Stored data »
--------------------

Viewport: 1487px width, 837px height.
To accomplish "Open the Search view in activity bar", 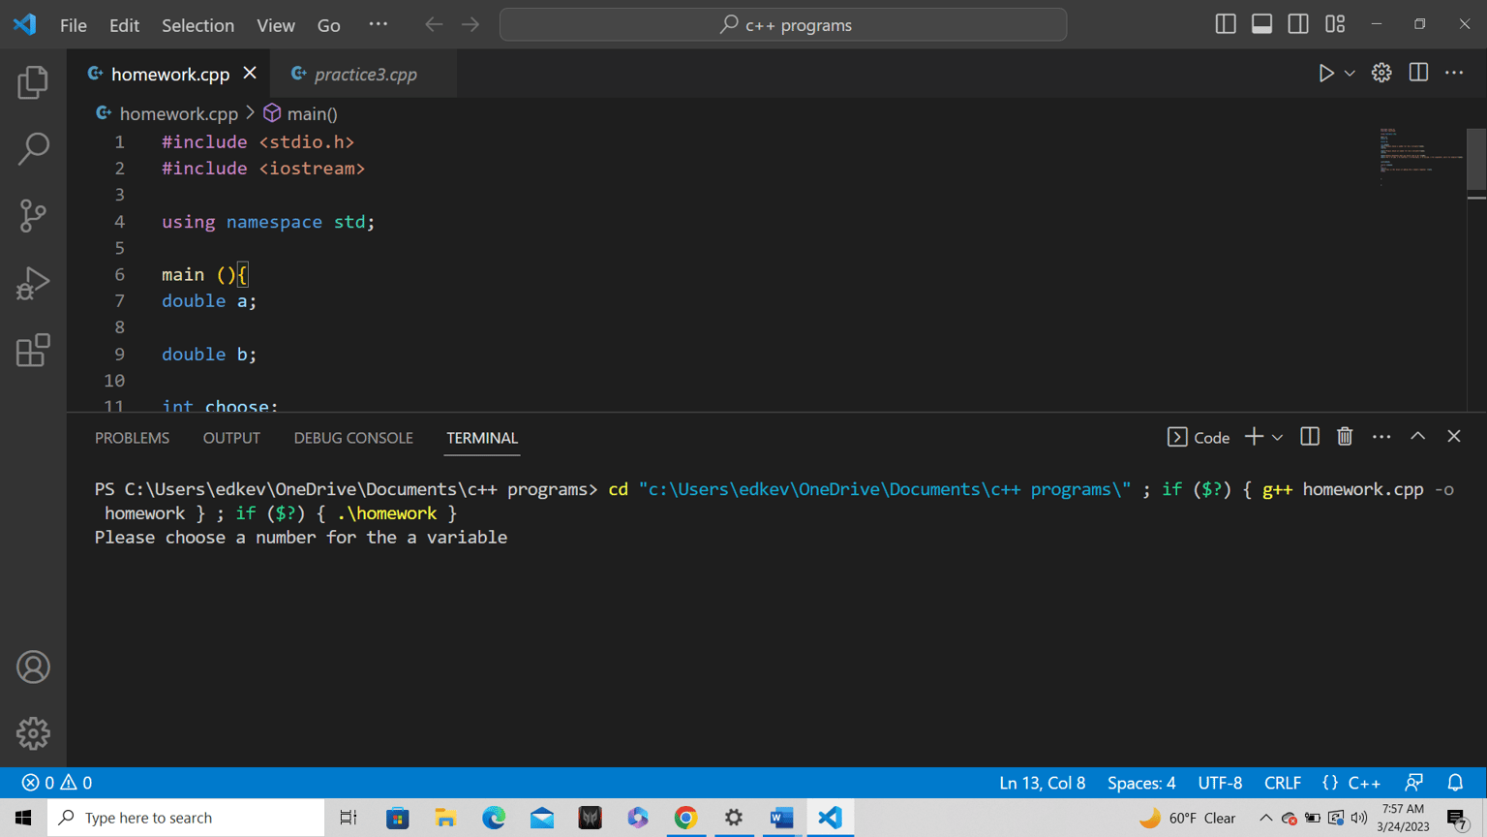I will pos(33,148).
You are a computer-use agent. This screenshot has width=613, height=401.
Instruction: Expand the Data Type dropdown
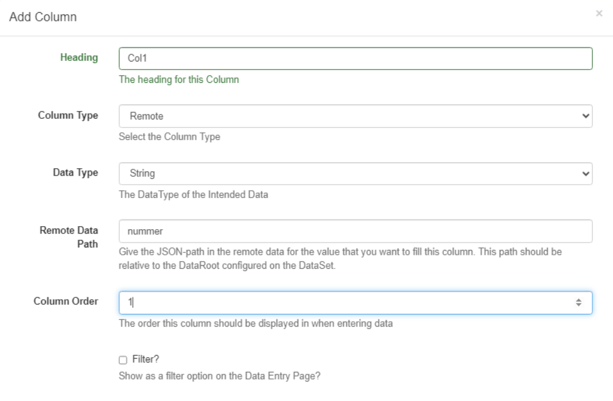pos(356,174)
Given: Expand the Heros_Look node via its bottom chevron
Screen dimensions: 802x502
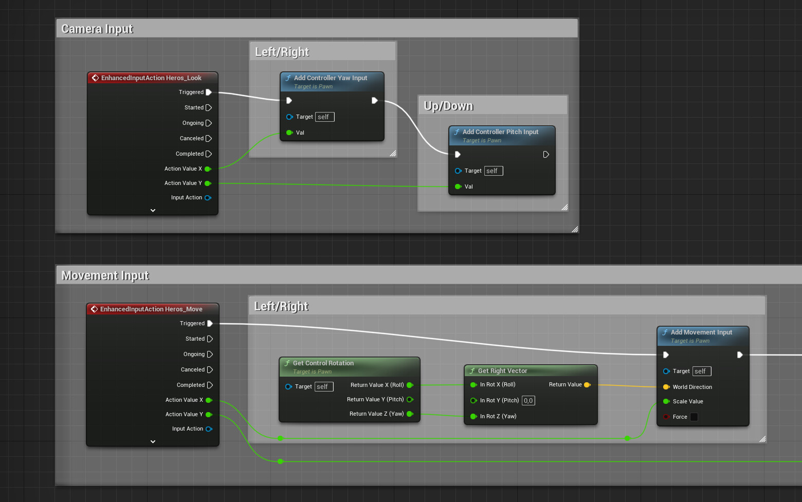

--------------------

Please go through the entries and show every line with the word "width".

Written reply »
Viewport: 1487px width, 837px height.
You are a computer-use agent. This screenshot has width=613, height=401.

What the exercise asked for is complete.